British hurdler (1906–1931)

Thomas Carlisle Livingstone-Learmonth (5 January 1906 – 24 April 1931) was a British hurdler. He competed at the 1928 Olympics in the 400 metres hurdles and finished in fifth place.

== Biography ==
The career of Livingstone-Learmonth was overshadowed by Lord Burghley, who beat him in the 440 yd hurdles at all 1926–1928 AAA Championships. Earlier in 1925 Livingstone-Learmonth set a British record in the 220 yd hurdles, but Burghley has bettered it within three weeks. In the semifinals of the 1928 Olympics, Livingstone-Learmonth set another British record in the 400 m hurdles, at 54.0 s, but it was bettered next day by Burghley in the final.

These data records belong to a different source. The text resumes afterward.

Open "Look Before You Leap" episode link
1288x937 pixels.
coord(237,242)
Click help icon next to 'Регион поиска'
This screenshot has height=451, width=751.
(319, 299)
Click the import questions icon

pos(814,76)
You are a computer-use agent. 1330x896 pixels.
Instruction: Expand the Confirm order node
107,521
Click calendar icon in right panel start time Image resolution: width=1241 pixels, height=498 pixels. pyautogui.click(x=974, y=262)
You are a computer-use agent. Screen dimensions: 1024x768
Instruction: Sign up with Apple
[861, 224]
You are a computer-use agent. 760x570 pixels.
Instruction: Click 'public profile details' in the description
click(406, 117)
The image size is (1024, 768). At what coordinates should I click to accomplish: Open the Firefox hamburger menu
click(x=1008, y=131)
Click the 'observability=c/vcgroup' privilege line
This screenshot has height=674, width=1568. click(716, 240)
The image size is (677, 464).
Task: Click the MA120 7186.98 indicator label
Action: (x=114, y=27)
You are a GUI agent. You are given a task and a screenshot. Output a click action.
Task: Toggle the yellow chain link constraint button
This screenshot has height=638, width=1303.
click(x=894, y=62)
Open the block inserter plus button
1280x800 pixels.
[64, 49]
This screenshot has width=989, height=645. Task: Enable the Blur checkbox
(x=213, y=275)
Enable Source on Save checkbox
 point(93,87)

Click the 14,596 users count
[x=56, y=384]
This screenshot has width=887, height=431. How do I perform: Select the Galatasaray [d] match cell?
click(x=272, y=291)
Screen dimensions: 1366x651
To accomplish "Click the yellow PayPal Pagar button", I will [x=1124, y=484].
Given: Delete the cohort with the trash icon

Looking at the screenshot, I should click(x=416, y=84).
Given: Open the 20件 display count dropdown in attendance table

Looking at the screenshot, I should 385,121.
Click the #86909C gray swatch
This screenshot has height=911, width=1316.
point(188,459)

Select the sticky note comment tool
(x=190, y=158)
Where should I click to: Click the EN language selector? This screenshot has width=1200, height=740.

Livingstone-Learmonth finished second behind Burghley in the 440 yards hurdles event at 1927 AAA Championships and the 1928 AAA Championships.

Livingstone-Learmonth died of meningitis aged 25 while on a diplomatic mission in Sudan. His grandfather was Thomas Livingstone Learmonth, an early European settler of Australia.